PROVIDED RECORDS »
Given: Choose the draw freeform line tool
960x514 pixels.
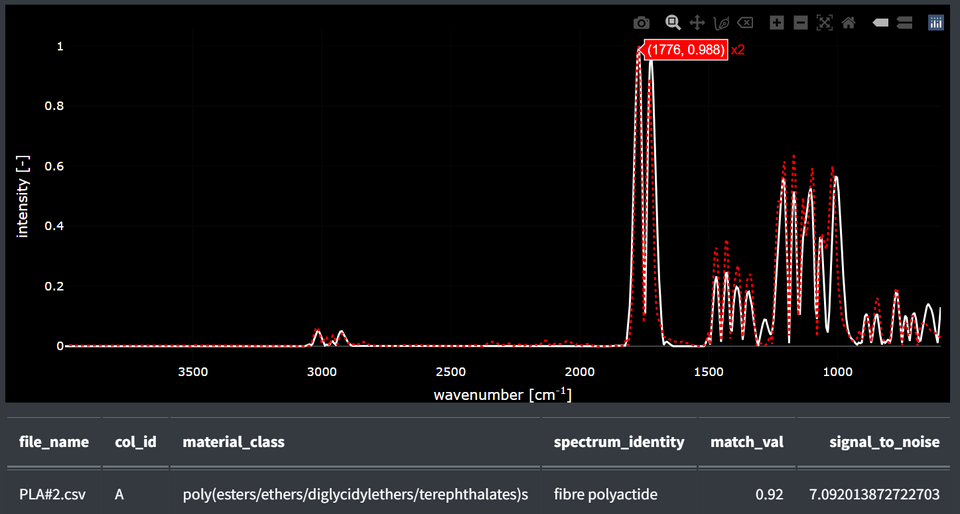Looking at the screenshot, I should (721, 23).
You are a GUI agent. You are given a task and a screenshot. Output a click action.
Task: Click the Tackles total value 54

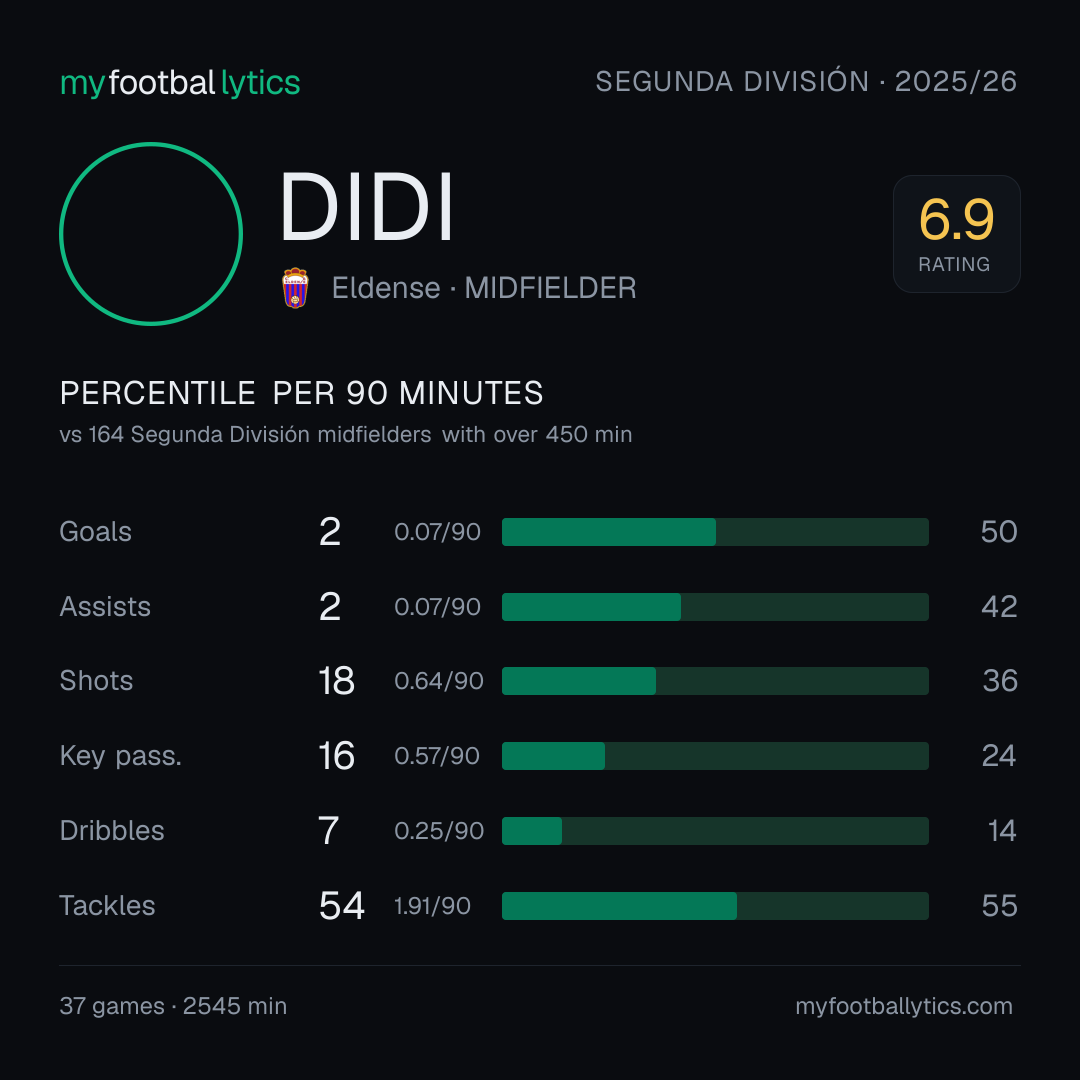pos(342,906)
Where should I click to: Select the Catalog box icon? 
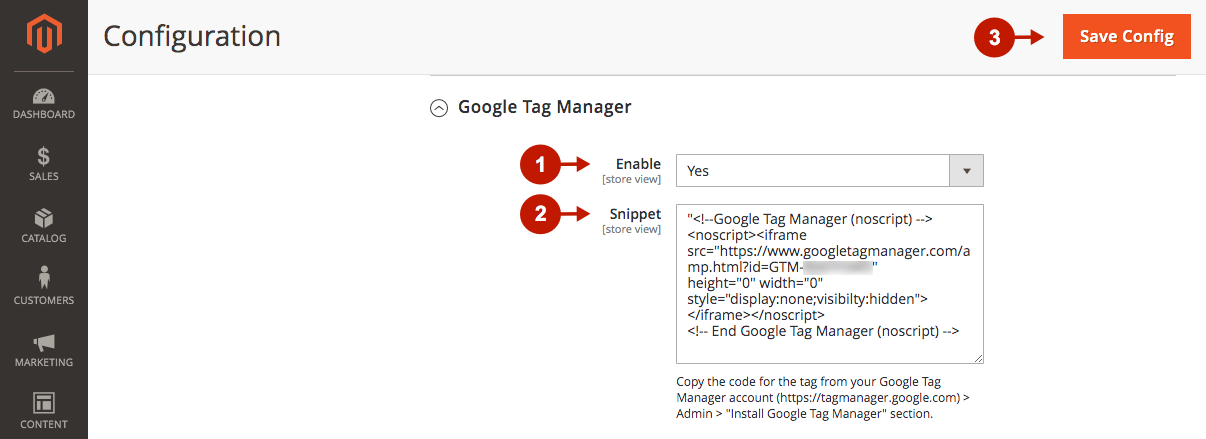pos(43,219)
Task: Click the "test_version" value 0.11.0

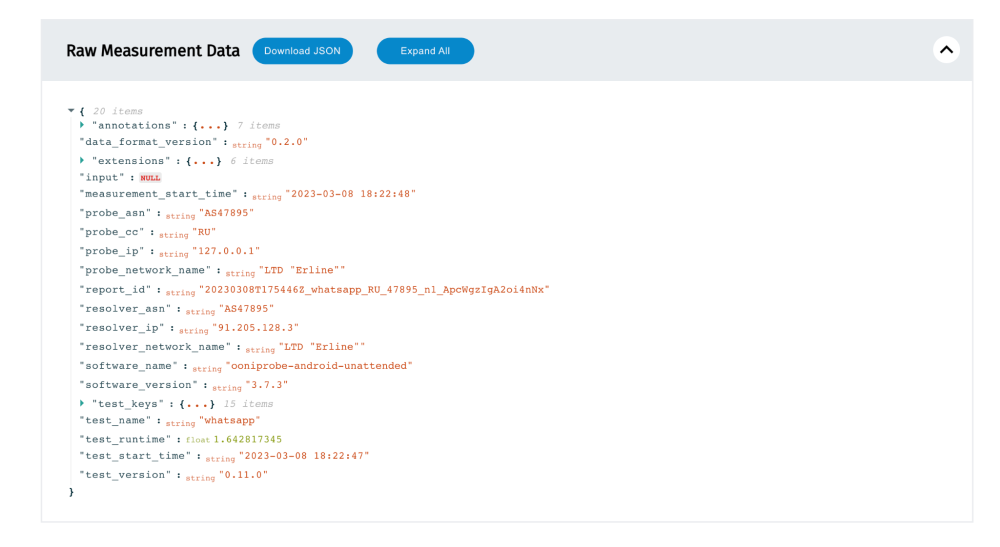Action: 243,475
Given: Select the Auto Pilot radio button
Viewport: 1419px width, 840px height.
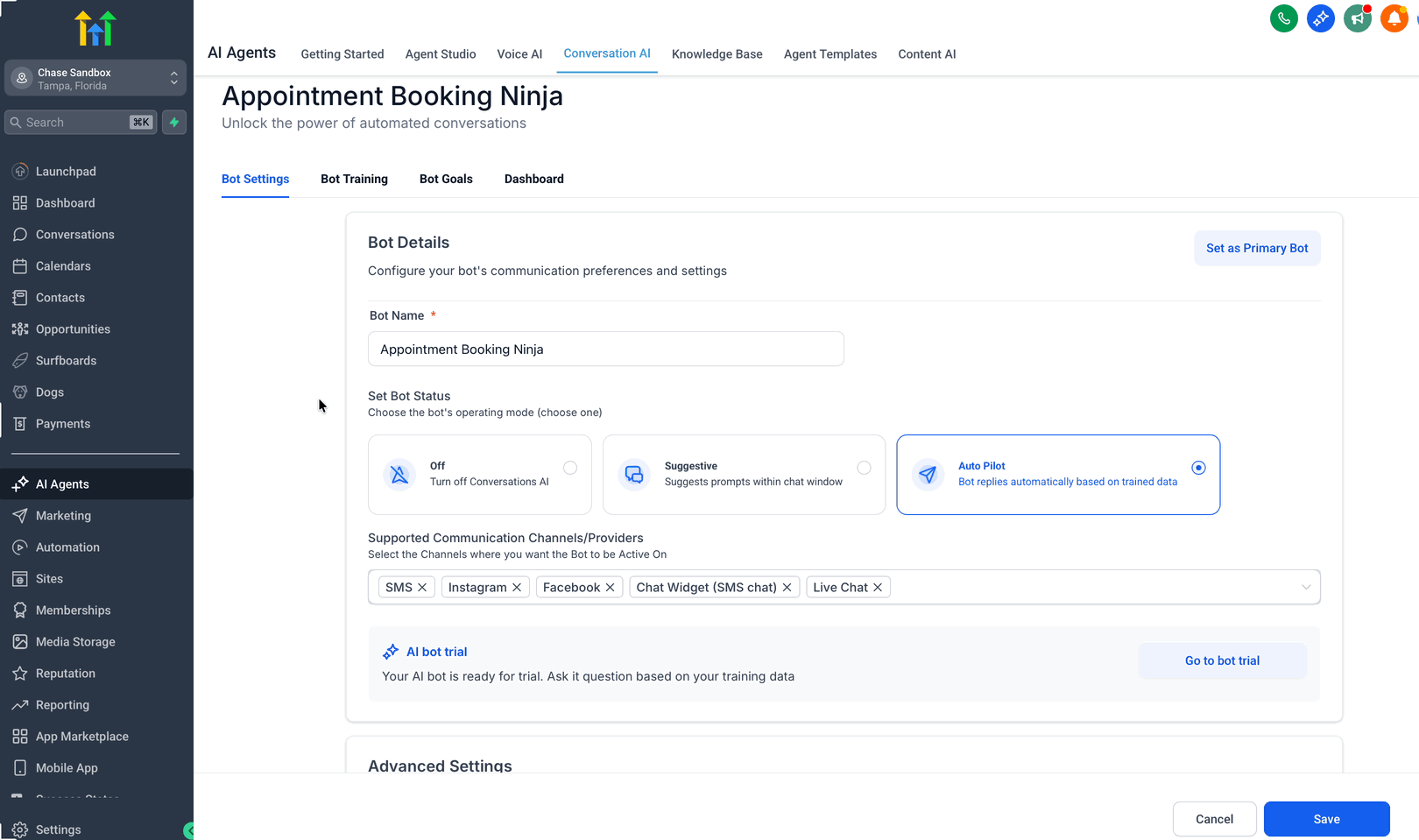Looking at the screenshot, I should (x=1198, y=468).
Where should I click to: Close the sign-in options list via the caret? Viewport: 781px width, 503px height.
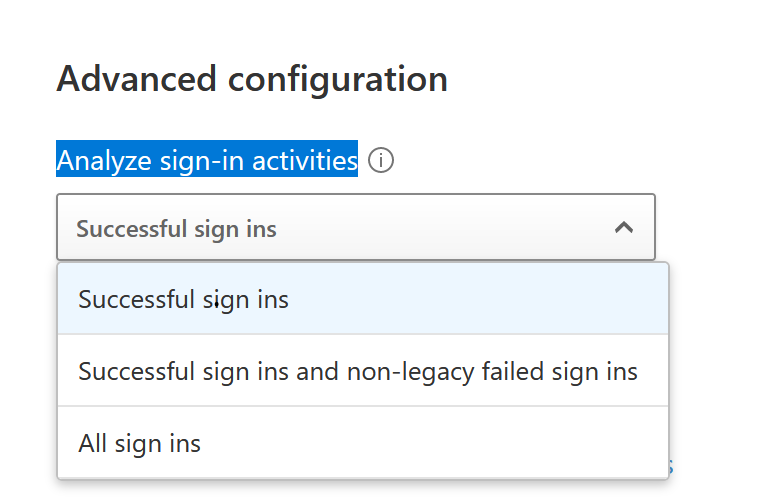(624, 228)
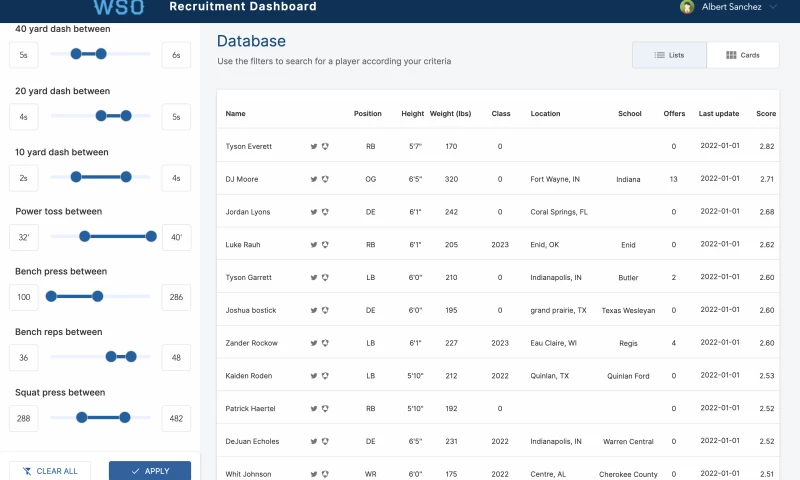Click the WSO logo in the header
Screen dimensions: 800x480
[x=118, y=7]
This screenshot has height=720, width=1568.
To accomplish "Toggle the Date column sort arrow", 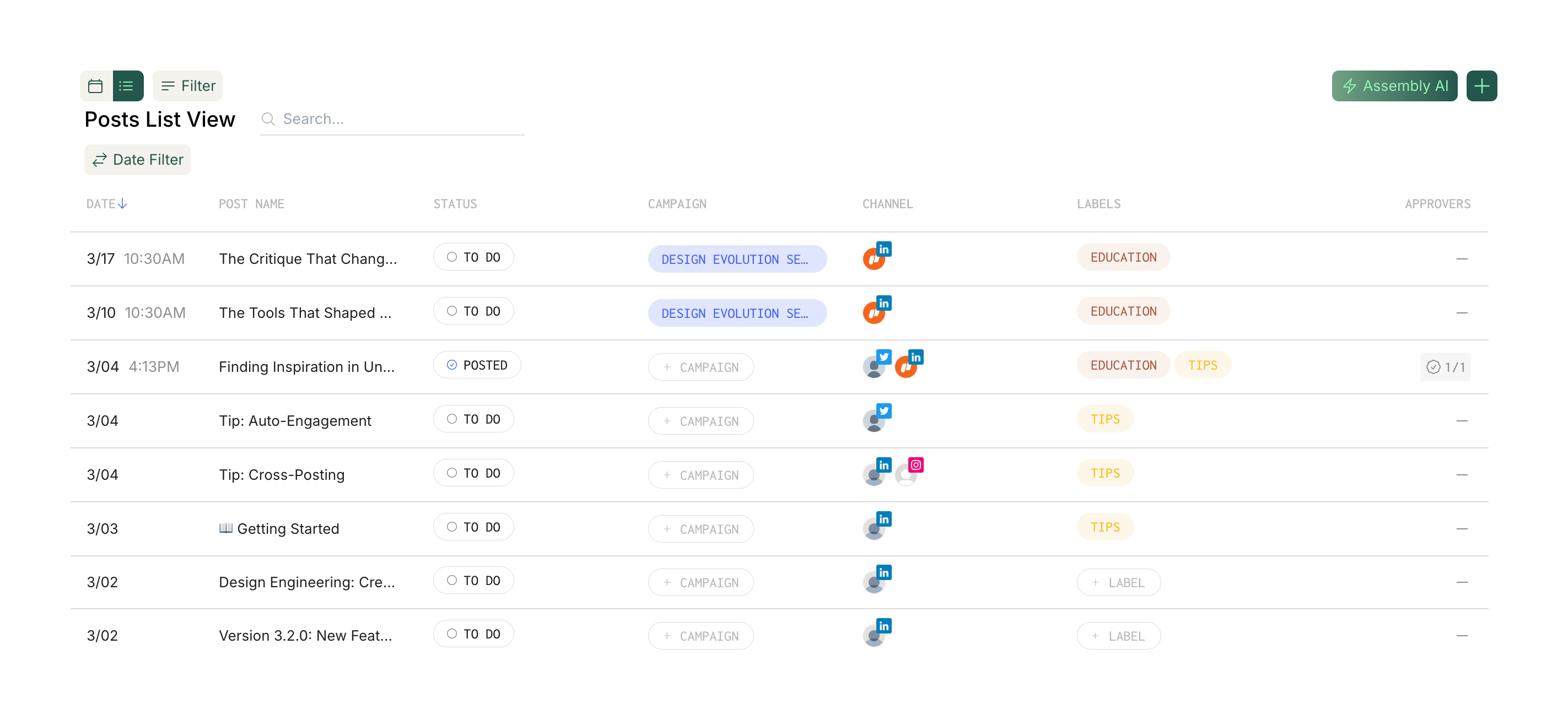I will click(x=123, y=204).
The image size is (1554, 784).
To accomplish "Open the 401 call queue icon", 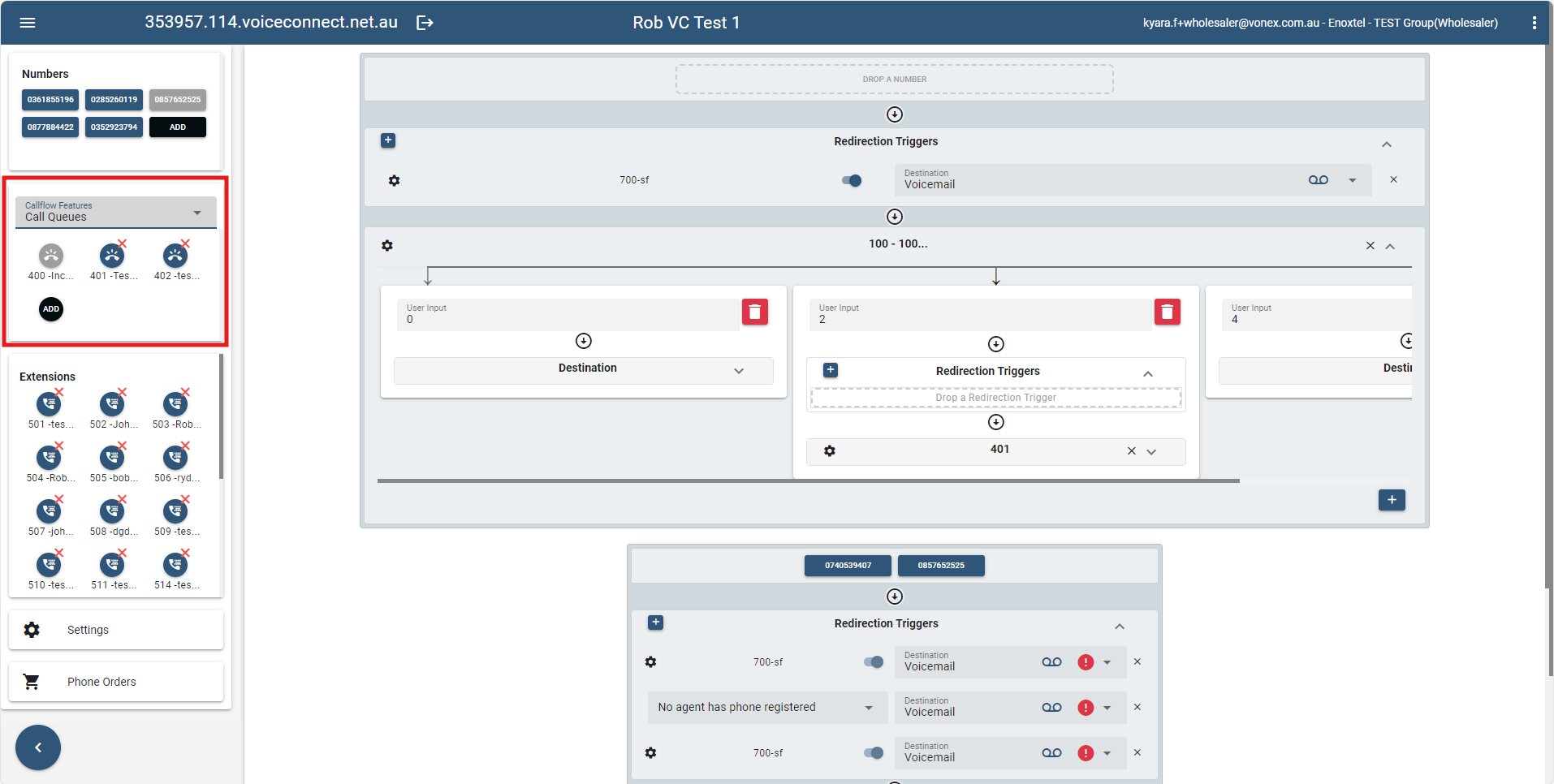I will tap(112, 256).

DESCRIPTION OF THE TASK » Can you gather every line of the listing above that contains the string "width", matching case exactly?

FULL ANSWER »
Viewport: 1419px width, 840px height.
Where should I click to: Close the sign-in options list via the caret? Viewport: 781px width, 503px height.
This screenshot has height=720, width=1568.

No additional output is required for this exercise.